What the task asks -
Return every line of the records, exact and in full, until you have returned the line with "The height and width of the screenshot is (128, 141).", and include none of the pictures.

(Stored data entries)
▼
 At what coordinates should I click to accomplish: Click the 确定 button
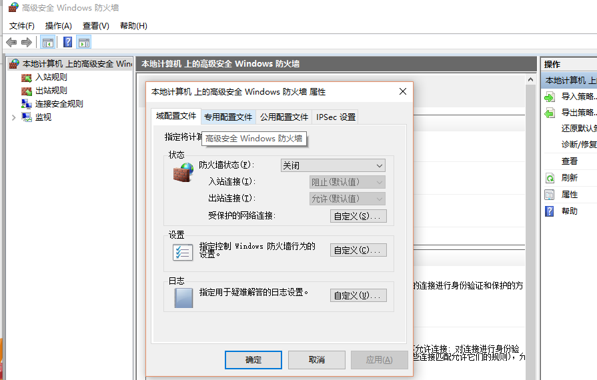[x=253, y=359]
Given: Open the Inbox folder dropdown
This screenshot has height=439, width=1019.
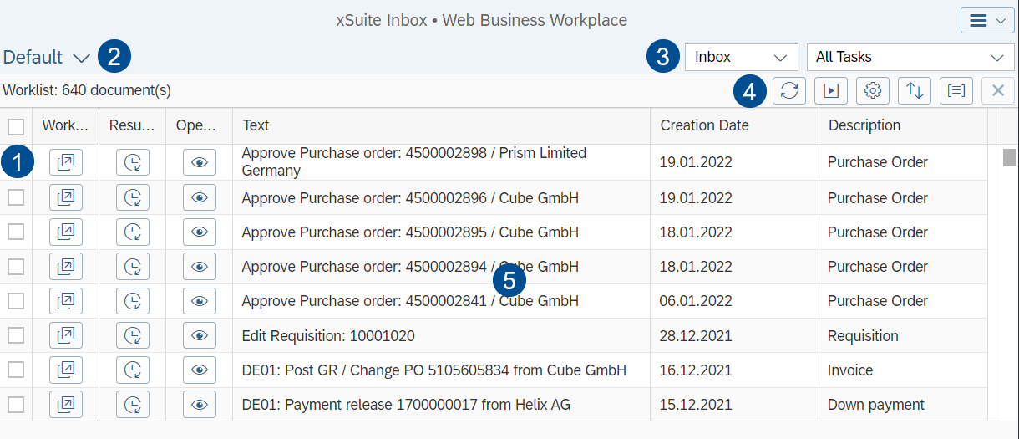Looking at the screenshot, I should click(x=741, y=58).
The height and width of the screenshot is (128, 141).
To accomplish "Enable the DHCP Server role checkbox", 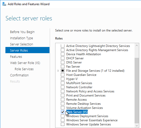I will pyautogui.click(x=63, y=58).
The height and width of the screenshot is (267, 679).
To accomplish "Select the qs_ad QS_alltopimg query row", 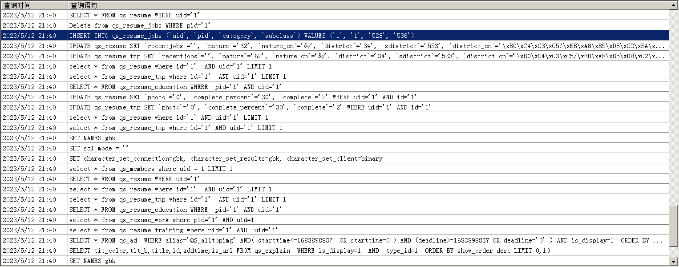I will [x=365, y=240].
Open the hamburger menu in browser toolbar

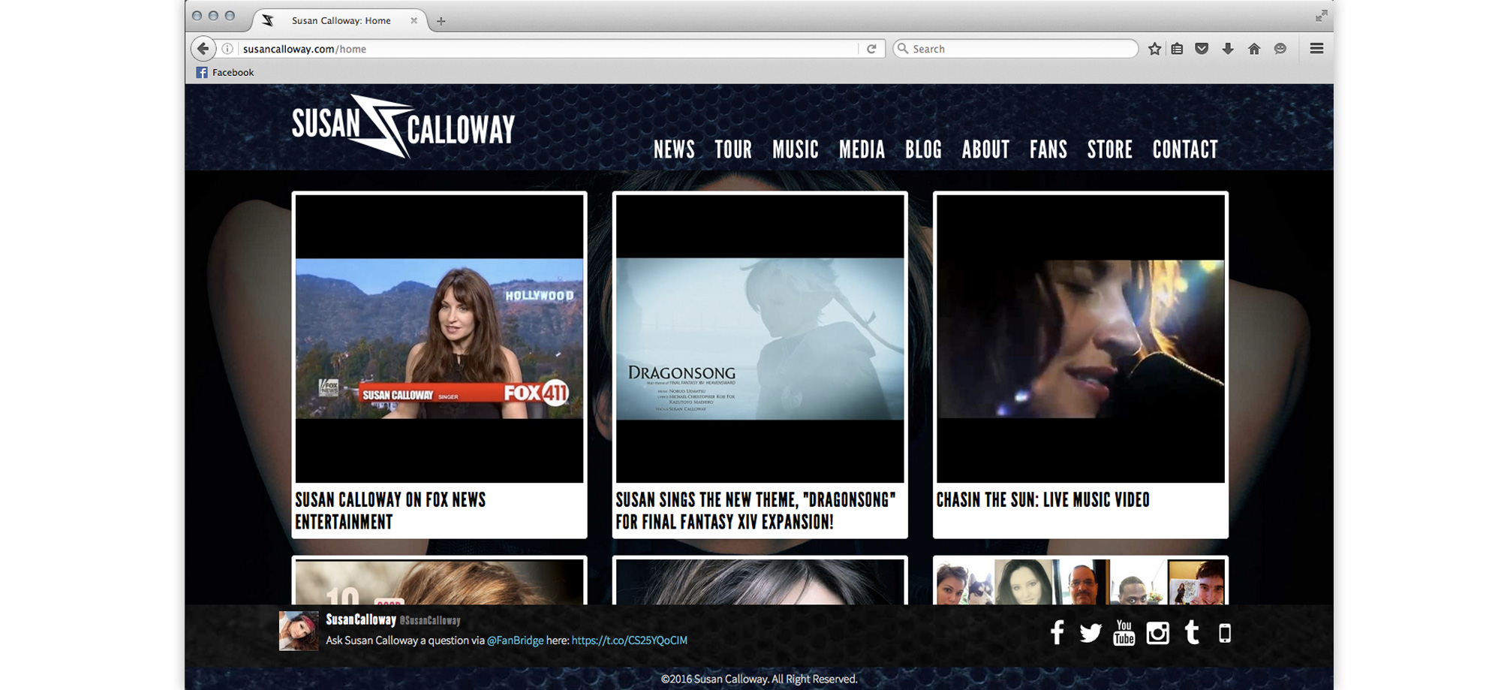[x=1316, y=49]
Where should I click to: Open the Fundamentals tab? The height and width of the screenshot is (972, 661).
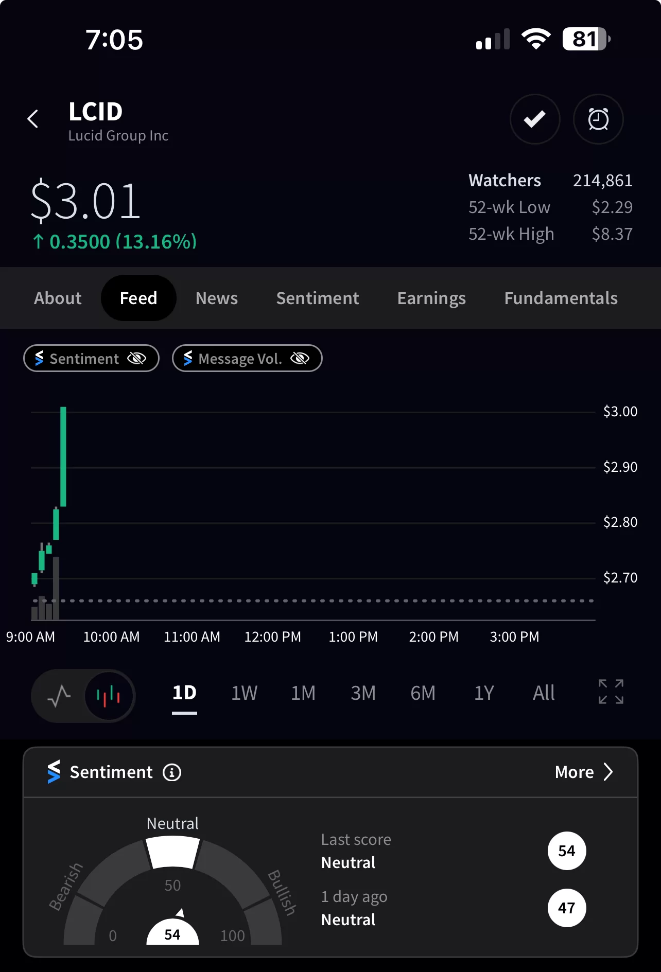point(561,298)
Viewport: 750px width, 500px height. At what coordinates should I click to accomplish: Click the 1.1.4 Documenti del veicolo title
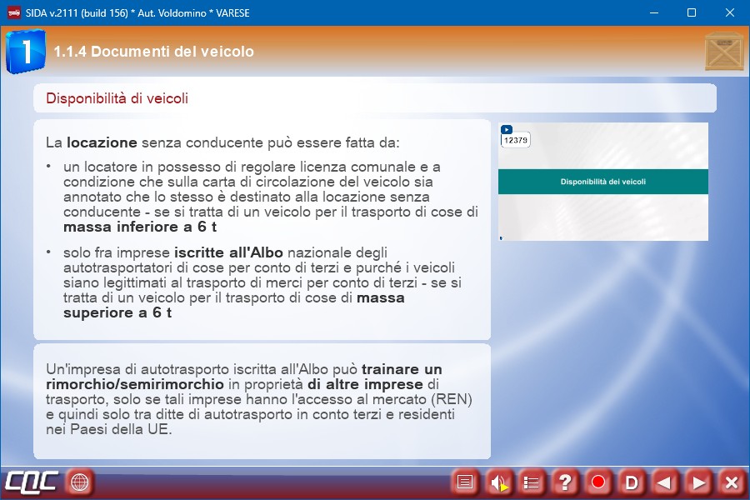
▲
Response to this exercise -
 At what coordinates should I click to accomplish: Click the 确定 button
[x=253, y=359]
Given: Open the Inbox folder dropdown
This screenshot has height=439, width=1019.
Looking at the screenshot, I should click(x=741, y=58).
The height and width of the screenshot is (128, 141).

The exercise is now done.